■ GIVEN PROBLEM
Please render every line of the entries below as a Markdown table with two columns, Row for the row number and Line for the line itself, skipping any blank lines.
>> Begin ENTRIES PROVIDED
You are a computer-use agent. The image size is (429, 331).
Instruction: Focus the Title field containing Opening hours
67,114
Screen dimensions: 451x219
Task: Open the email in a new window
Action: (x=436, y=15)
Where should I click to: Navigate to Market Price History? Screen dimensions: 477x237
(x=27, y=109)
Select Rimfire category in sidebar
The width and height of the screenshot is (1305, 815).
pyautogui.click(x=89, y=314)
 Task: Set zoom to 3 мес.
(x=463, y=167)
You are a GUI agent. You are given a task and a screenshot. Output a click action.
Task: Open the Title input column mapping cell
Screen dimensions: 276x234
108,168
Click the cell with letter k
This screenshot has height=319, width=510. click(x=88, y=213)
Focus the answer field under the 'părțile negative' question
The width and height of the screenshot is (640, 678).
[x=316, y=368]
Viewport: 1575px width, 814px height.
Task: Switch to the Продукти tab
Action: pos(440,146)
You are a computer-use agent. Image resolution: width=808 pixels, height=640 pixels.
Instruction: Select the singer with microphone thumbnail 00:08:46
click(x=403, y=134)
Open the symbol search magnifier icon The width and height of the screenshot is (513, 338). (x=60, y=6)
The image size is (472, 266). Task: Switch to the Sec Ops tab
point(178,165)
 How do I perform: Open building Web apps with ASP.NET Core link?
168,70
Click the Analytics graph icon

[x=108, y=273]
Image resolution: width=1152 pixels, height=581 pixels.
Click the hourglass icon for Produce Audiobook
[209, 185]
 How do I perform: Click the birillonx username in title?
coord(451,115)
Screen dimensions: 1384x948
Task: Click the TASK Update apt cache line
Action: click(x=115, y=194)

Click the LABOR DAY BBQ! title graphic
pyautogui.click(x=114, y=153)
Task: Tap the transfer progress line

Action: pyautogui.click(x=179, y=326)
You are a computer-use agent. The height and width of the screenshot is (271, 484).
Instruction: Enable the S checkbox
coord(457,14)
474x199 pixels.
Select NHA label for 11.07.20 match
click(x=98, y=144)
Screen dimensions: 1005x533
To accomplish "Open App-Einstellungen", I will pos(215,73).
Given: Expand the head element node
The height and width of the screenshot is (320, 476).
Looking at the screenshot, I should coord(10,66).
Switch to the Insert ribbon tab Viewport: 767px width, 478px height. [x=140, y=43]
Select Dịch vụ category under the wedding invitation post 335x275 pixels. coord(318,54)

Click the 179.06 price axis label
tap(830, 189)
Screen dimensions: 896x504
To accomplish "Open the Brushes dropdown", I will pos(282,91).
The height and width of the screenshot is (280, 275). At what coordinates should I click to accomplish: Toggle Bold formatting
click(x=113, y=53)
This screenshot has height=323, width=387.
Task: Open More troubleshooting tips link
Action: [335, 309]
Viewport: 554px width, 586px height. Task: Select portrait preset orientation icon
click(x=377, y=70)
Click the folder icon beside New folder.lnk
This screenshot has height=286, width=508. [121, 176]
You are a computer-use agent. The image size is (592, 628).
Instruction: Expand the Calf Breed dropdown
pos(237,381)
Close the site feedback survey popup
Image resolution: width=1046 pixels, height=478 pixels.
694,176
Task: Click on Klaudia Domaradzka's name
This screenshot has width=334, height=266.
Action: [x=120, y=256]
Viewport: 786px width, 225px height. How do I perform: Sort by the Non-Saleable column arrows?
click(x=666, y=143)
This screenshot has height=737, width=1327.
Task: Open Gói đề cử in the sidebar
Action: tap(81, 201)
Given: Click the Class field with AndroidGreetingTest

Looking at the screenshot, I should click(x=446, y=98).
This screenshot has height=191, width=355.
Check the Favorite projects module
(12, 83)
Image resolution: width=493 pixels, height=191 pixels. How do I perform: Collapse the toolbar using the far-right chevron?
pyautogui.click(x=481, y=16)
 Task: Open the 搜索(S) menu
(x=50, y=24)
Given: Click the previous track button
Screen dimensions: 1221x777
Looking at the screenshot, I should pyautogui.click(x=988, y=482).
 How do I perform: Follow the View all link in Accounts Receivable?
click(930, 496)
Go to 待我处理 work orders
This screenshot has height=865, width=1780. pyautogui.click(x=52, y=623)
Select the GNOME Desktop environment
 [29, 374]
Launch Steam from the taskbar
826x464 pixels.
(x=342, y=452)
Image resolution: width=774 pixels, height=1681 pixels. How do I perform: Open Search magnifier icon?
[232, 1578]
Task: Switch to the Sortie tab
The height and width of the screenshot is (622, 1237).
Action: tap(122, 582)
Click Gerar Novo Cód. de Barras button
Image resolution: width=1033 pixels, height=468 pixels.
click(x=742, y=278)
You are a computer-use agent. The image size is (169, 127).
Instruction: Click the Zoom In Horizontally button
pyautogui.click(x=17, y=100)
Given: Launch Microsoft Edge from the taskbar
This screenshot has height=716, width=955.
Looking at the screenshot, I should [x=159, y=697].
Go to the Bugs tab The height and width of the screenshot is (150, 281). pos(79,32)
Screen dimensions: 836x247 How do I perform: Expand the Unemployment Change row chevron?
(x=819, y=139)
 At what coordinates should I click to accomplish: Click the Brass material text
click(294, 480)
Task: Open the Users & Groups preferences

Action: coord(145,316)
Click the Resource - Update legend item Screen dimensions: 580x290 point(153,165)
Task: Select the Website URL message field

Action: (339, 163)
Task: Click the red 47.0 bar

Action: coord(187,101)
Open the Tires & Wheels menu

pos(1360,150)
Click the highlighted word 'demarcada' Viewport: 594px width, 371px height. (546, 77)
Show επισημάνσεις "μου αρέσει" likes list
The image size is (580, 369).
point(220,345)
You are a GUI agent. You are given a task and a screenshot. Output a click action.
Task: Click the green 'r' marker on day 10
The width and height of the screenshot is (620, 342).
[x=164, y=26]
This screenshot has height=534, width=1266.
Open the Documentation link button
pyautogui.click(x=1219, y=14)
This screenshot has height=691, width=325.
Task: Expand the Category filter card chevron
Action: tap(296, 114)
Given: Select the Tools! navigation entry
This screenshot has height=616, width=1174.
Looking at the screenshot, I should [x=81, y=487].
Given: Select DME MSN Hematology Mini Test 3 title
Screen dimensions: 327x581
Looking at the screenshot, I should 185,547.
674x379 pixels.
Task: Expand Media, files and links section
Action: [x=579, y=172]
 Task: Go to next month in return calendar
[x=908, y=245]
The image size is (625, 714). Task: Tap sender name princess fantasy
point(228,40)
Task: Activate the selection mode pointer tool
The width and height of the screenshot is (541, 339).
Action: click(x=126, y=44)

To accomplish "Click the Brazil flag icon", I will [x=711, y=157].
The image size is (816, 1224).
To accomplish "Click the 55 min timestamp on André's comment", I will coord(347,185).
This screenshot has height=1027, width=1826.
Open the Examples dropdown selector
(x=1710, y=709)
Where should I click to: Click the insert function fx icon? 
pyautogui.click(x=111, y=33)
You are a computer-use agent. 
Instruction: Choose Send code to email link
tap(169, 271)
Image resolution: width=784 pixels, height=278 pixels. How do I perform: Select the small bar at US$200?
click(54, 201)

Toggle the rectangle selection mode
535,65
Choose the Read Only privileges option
>> End ENTRIES PROVIDED
■ OUTPUT BELOW
| Row | Line |
|---|---|
| 1 | You are a computer-use agent. The image size is (429, 331). |
| 2 | Instruction: Focus the Title field containing Opening hours |
| 3 | 67,114 |
| 4 | Screen dimensions: 451x219 |
| 5 | Task: Open the email in a new window |
| 6 | Action: (x=436, y=15) |
| 7 | Where should I click to: Navigate to Market Price History? Screen dimensions: 477x237 |
| 8 | (x=27, y=109) |
| 9 | Select Rimfire category in sidebar |
| 10 | The width and height of the screenshot is (1305, 815). |
| 11 | pyautogui.click(x=89, y=314) |
| 12 |  Task: Set zoom to 3 мес. |
| 13 | (x=463, y=167) |
| 14 | You are a GUI agent. You are given a task and a screenshot. Output a click action. |
| 15 | Task: Open the Title input column mapping cell |
| 16 | Screen dimensions: 276x234 |
| 17 | 108,168 |
| 18 | Click the cell with letter k |
| 19 | This screenshot has height=319, width=510. click(x=88, y=213) |
| 20 | Focus the answer field under the 'părțile negative' question |
| 21 | The width and height of the screenshot is (640, 678). |
| 22 | [x=316, y=368] |
| 23 | Viewport: 1575px width, 814px height. |
| 24 | Task: Switch to the Продукти tab |
| 25 | Action: pos(440,146) |
| 26 | You are a computer-use agent. Image resolution: width=808 pixels, height=640 pixels. |
| 27 | Instruction: Select the singer with microphone thumbnail 00:08:46 |
| 28 | click(x=403, y=134) |
| 29 | Open the symbol search magnifier icon The width and height of the screenshot is (513, 338). (x=60, y=6) |
| 30 | The image size is (472, 266). Task: Switch to the Sec Ops tab |
| 31 | point(178,165) |
| 32 |  How do I perform: Open building Web apps with ASP.NET Core link? |
| 33 | 168,70 |
| 34 | Click the Analytics graph icon |
| 35 | [x=108, y=273] |
| 36 | Image resolution: width=1152 pixels, height=581 pixels. |
| 37 | Click the hourglass icon for Produce Audiobook |
| 38 | [209, 185] |
| 39 |  How do I perform: Click the birillonx username in title? |
| 40 | coord(451,115) |
| 41 | Screen dimensions: 1384x948 |
| 42 | Task: Click the TASK Update apt cache line |
| 43 | Action: click(x=115, y=194) |
| 44 | Click the LABOR DAY BBQ! title graphic |
| 45 | pyautogui.click(x=114, y=153) |
| 46 | Task: Tap the transfer progress line |
| 47 | Action: pyautogui.click(x=179, y=326) |
| 48 | You are a computer-use agent. The height and width of the screenshot is (271, 484). |
| 49 | Instruction: Enable the S checkbox |
| 50 | coord(457,14) |
| 51 | 474x199 pixels. |
| 52 | Select NHA label for 11.07.20 match |
| 53 | click(x=98, y=144) |
| 54 | Screen dimensions: 1005x533 |
| 55 | To accomplish "Open App-Einstellungen", I will pos(215,73). |
| 56 | Given: Expand the head element node |
| 57 | The height and width of the screenshot is (320, 476). |
| 58 | Looking at the screenshot, I should coord(10,66). |
| 59 | Switch to the Insert ribbon tab Viewport: 767px width, 478px height. [x=140, y=43] |
| 60 | Select Dịch vụ category under the wedding invitation post 335x275 pixels. coord(318,54) |
| 61 | Click the 179.06 price axis label |
| 62 | tap(830, 189) |
| 63 | Screen dimensions: 896x504 |
| 64 | To accomplish "Open the Brushes dropdown", I will pos(282,91). |
| 65 | The height and width of the screenshot is (280, 275). At what coordinates should I click to accomplish: Toggle Bold formatting |
| 66 | click(x=113, y=53) |
| 67 | This screenshot has height=323, width=387. |
| 68 | Task: Open More troubleshooting tips link |
| 69 | Action: [335, 309] |
| 70 | Viewport: 554px width, 586px height. Task: Select portrait preset orientation icon |
| 71 | click(x=377, y=70) |
| 72 | Click the folder icon beside New folder.lnk |
| 73 | This screenshot has height=286, width=508. [121, 176] |
| 74 | You are a computer-use agent. The image size is (592, 628). |
| 75 | Instruction: Expand the Calf Breed dropdown |
| 76 | pos(237,381) |
| 77 | Close the site feedback survey popup |
| 78 | Image resolution: width=1046 pixels, height=478 pixels. |
| 79 | 694,176 |
| 80 | Task: Click on Klaudia Domaradzka's name |
| 81 | This screenshot has width=334, height=266. |
| 82 | Action: [x=120, y=256] |
| 83 | Viewport: 786px width, 225px height. How do I perform: Sort by the Non-Saleable column arrows? |
| 84 | click(x=666, y=143) |
| 85 | This screenshot has height=737, width=1327. |
| 86 | Task: Open Gói đề cử in the sidebar |
| 87 | Action: tap(81, 201) |
| 88 | Given: Click the Class field with AndroidGreetingTest |
| 89 | Looking at the screenshot, I should click(x=446, y=98). |
| 90 | This screenshot has height=191, width=355. |
| 91 | Check the Favorite projects module |
| 92 | (12, 83) |
| 93 | Image resolution: width=493 pixels, height=191 pixels. How do I perform: Collapse the toolbar using the far-right chevron? |
| 94 | pyautogui.click(x=481, y=16) |
| 95 |  Task: Open the 搜索(S) menu |
| 96 | (x=50, y=24) |
| 97 | Given: Click the previous track button |
| 98 | Screen dimensions: 1221x777 |
| 99 | Looking at the screenshot, I should pyautogui.click(x=988, y=482). |
| 100 |  How do I perform: Follow the View all link in Accounts Receivable? |
| 101 | click(930, 496) |
| 102 | Go to 待我处理 work orders |
| 103 | This screenshot has height=865, width=1780. pyautogui.click(x=52, y=623) |
| 104 | Select the GNOME Desktop environment |
| 105 |  [29, 374] |
| 106 | Launch Steam from the taskbar |
| 107 | 826x464 pixels. |
| 108 | (x=342, y=452) |
| 109 | Image resolution: width=774 pixels, height=1681 pixels. How do I perform: Open Search magnifier icon? |
| 110 | [232, 1578] |
| 111 | Task: Switch to the Sortie tab |
| 112 | The height and width of the screenshot is (622, 1237). |
| 113 | Action: tap(122, 582) |
| 114 | Click Gerar Novo Cód. de Barras button |
| 115 | Image resolution: width=1033 pixels, height=468 pixels. |
| 116 | click(x=742, y=278) |
| 117 | You are a computer-use agent. The image size is (169, 127). |
| 118 | Instruction: Click the Zoom In Horizontally button |
| 119 | pyautogui.click(x=17, y=100) |
| 120 | Given: Launch Microsoft Edge from the taskbar |
| 121 | This screenshot has height=716, width=955. |
| 122 | Looking at the screenshot, I should [x=159, y=697]. |
| 123 | Go to the Bugs tab The height and width of the screenshot is (150, 281). pos(79,32) |
| 124 | Screen dimensions: 836x247 How do I perform: Expand the Unemployment Change row chevron? |
| 125 | (x=819, y=139) |
| 126 |  At what coordinates should I click to accomplish: Click the Brass material text |
| 127 | click(294, 480) |
| 128 | Task: Open the Users & Groups preferences |
| 129 | Action: coord(145,316) |
| 130 | Click the Resource - Update legend item Screen dimensions: 580x290 point(153,165) |
| 131 | Task: Select the Website URL message field |
| 132 | Action: (339, 163) |
| 133 | Task: Click the red 47.0 bar |
| 134 | Action: coord(187,101) |
| 135 | Open the Tires & Wheels menu |
| 136 | pos(1360,150) |
| 137 | Click the highlighted word 'demarcada' Viewport: 594px width, 371px height. (546, 77) |
| 138 | Show επισημάνσεις "μου αρέσει" likes list |
| 139 | The image size is (580, 369). |
| 140 | point(220,345) |
| 141 | You are a GUI agent. You are given a task and a screenshot. Output a click action. |
| 142 | Task: Click the green 'r' marker on day 10 |
| 143 | The width and height of the screenshot is (620, 342). |
| 144 | [x=164, y=26] |
| 145 | This screenshot has height=534, width=1266. |
| 146 | Open the Documentation link button |
| 147 | pyautogui.click(x=1219, y=14) |
| 148 | This screenshot has height=691, width=325. |
| 149 | Task: Expand the Category filter card chevron |
| 150 | Action: tap(296, 114) |
| 151 | Given: Select the Tools! navigation entry |
| 152 | This screenshot has height=616, width=1174. |
| 153 | Looking at the screenshot, I should [x=81, y=487]. |
| 154 | Given: Select DME MSN Hematology Mini Test 3 title |
| 155 | Screen dimensions: 327x581 |
| 156 | Looking at the screenshot, I should 185,547. |
| 157 | 674x379 pixels. |
| 158 | Task: Expand Media, files and links section |
| 159 | Action: [x=579, y=172] |
| 160 |  Task: Go to next month in return calendar |
| 161 | [x=908, y=245] |
| 162 | The image size is (625, 714). Task: Tap sender name princess fantasy |
| 163 | point(228,40) |
| 164 | Task: Activate the selection mode pointer tool |
| 165 | The width and height of the screenshot is (541, 339). |
| 166 | Action: click(x=126, y=44) |
| 167 | To accomplish "Click the Brazil flag icon", I will [x=711, y=157]. |
| 168 | The image size is (816, 1224). |
| 169 | To accomplish "Click the 55 min timestamp on André's comment", I will coord(347,185). |
| 170 | This screenshot has height=1027, width=1826. |
| 171 | Open the Examples dropdown selector |
| 172 | (x=1710, y=709) |
| 173 | Where should I click to: Click the insert function fx icon?  |
| 174 | pyautogui.click(x=111, y=33) |
| 175 | You are a computer-use agent.  |
| 176 | Instruction: Choose Send code to email link |
| 177 | tap(169, 271) |
| 178 | Image resolution: width=784 pixels, height=278 pixels. How do I perform: Select the small bar at US$200? |
| 179 | click(54, 201) |
| 180 | Toggle the rectangle selection mode |
| 181 | 535,65 |
| 182 | Choose the Read Only privileges option |